*Data for processing*.
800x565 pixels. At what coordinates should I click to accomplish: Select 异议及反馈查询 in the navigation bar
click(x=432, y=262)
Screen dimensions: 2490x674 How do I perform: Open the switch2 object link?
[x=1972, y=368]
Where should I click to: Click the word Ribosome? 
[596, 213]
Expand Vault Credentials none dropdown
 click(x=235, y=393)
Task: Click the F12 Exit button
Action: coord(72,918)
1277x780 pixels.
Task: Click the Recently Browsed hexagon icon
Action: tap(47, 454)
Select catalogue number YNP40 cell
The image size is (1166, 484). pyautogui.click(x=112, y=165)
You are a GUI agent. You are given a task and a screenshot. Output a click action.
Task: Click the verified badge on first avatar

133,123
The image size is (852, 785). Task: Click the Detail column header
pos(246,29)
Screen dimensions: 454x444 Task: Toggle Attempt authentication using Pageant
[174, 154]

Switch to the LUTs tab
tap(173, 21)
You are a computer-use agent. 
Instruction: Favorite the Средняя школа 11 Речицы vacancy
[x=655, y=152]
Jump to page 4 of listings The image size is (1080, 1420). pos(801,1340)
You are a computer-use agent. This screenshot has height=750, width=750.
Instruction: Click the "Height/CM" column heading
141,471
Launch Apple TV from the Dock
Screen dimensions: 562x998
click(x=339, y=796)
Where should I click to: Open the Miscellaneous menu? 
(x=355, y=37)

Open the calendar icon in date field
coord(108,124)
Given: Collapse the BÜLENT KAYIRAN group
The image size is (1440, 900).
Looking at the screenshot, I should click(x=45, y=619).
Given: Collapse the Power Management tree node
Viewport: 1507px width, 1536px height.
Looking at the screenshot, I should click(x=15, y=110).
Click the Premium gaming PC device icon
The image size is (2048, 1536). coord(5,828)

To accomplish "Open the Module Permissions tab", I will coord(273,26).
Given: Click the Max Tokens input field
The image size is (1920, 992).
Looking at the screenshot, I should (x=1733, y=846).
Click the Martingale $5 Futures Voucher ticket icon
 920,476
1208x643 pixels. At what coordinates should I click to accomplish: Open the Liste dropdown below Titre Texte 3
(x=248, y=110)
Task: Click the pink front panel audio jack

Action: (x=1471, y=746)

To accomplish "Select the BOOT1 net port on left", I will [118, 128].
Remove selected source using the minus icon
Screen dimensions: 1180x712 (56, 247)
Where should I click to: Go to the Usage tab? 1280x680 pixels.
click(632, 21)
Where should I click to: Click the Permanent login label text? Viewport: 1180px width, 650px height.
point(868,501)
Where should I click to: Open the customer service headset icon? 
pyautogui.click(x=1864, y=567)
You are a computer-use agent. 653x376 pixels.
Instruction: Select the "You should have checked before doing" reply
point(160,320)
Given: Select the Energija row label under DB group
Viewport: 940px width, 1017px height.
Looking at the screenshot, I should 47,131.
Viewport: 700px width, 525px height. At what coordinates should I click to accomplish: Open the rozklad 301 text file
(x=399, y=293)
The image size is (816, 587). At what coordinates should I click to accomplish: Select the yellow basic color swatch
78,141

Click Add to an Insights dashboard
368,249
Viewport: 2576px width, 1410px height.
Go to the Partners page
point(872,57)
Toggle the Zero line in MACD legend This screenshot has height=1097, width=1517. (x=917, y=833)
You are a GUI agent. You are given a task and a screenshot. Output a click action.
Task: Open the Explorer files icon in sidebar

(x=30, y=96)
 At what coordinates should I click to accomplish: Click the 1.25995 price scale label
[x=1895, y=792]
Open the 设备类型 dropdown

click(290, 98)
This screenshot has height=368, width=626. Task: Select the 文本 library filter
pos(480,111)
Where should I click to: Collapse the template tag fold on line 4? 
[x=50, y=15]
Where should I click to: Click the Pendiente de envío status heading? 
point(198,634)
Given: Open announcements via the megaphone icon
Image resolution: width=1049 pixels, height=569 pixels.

*Request*. Give the listing again with "Partners" switched to "Sponsors" and everything else unchanged.

*Solution for this problem*.
800x565 pixels. At what coordinates should I click to accomplish: Select 异议及反馈查询 in the navigation bar
click(x=432, y=262)
Screen dimensions: 2490x674 How do I perform: Open the switch2 object link?
[x=1972, y=368]
Where should I click to: Click the word Ribosome? 
[596, 213]
Expand Vault Credentials none dropdown
 click(x=235, y=393)
Task: Click the F12 Exit button
Action: coord(72,918)
1277x780 pixels.
Task: Click the Recently Browsed hexagon icon
Action: tap(47, 454)
Select catalogue number YNP40 cell
The image size is (1166, 484). pyautogui.click(x=112, y=165)
You are a GUI agent. You are given a task and a screenshot. Output a click action.
Task: Click the verified badge on first avatar

133,123
The image size is (852, 785). Task: Click the Detail column header
pos(246,29)
Screen dimensions: 454x444 Task: Toggle Attempt authentication using Pageant
[174, 154]

Switch to the LUTs tab
tap(173, 21)
You are a computer-use agent. 
Instruction: Favorite the Средняя школа 11 Речицы vacancy
[x=655, y=152]
Jump to page 4 of listings The image size is (1080, 1420). pos(801,1340)
You are a computer-use agent. This screenshot has height=750, width=750.
Instruction: Click the "Height/CM" column heading
141,471
Launch Apple TV from the Dock
Screen dimensions: 562x998
click(x=339, y=796)
Where should I click to: Open the Miscellaneous menu? 
(x=355, y=37)

Open the calendar icon in date field
coord(108,124)
Given: Collapse the BÜLENT KAYIRAN group
The image size is (1440, 900).
Looking at the screenshot, I should click(x=45, y=619).
Given: Collapse the Power Management tree node
Viewport: 1507px width, 1536px height.
Looking at the screenshot, I should click(x=15, y=110).
Click the Premium gaming PC device icon
The image size is (2048, 1536). coord(5,828)

To accomplish "Open the Module Permissions tab", I will coord(273,26).
Given: Click the Max Tokens input field
The image size is (1920, 992).
Looking at the screenshot, I should (x=1733, y=846).
Click the Martingale $5 Futures Voucher ticket icon
 920,476
1208x643 pixels. At what coordinates should I click to accomplish: Open the Liste dropdown below Titre Texte 3
(x=248, y=110)
Task: Click the pink front panel audio jack

Action: (x=1471, y=746)

To accomplish "Select the BOOT1 net port on left", I will [118, 128].
Remove selected source using the minus icon
Screen dimensions: 1180x712 (56, 247)
Where should I click to: Go to the Usage tab? 1280x680 pixels.
click(632, 21)
Where should I click to: Click the Permanent login label text? Viewport: 1180px width, 650px height.
point(868,501)
Where should I click to: Open the customer service headset icon? 
pyautogui.click(x=1864, y=567)
You are a computer-use agent. 653x376 pixels.
Instruction: Select the "You should have checked before doing" reply
point(160,320)
Given: Select the Energija row label under DB group
Viewport: 940px width, 1017px height.
Looking at the screenshot, I should 47,131.
Viewport: 700px width, 525px height. At what coordinates should I click to accomplish: Open the rozklad 301 text file
(x=399, y=293)
The image size is (816, 587). At what coordinates should I click to accomplish: Select the yellow basic color swatch
78,141

Click Add to an Insights dashboard
368,249
Viewport: 2576px width, 1410px height.
Go to the Sponsors page
point(872,57)
Toggle the Zero line in MACD legend This screenshot has height=1097, width=1517. (x=917, y=833)
You are a GUI agent. You are given a task and a screenshot. Output a click action.
Task: Open the Explorer files icon in sidebar

(x=30, y=96)
 At what coordinates should I click to accomplish: Click the 1.25995 price scale label
[x=1895, y=792]
Open the 设备类型 dropdown

click(290, 98)
This screenshot has height=368, width=626. Task: Select the 文本 library filter
pos(480,111)
Where should I click to: Collapse the template tag fold on line 4? 
[x=50, y=15]
Where should I click to: Click the Pendiente de envío status heading? 
point(198,634)
Given: Open announcements via the megaphone icon
Image resolution: width=1049 pixels, height=569 pixels.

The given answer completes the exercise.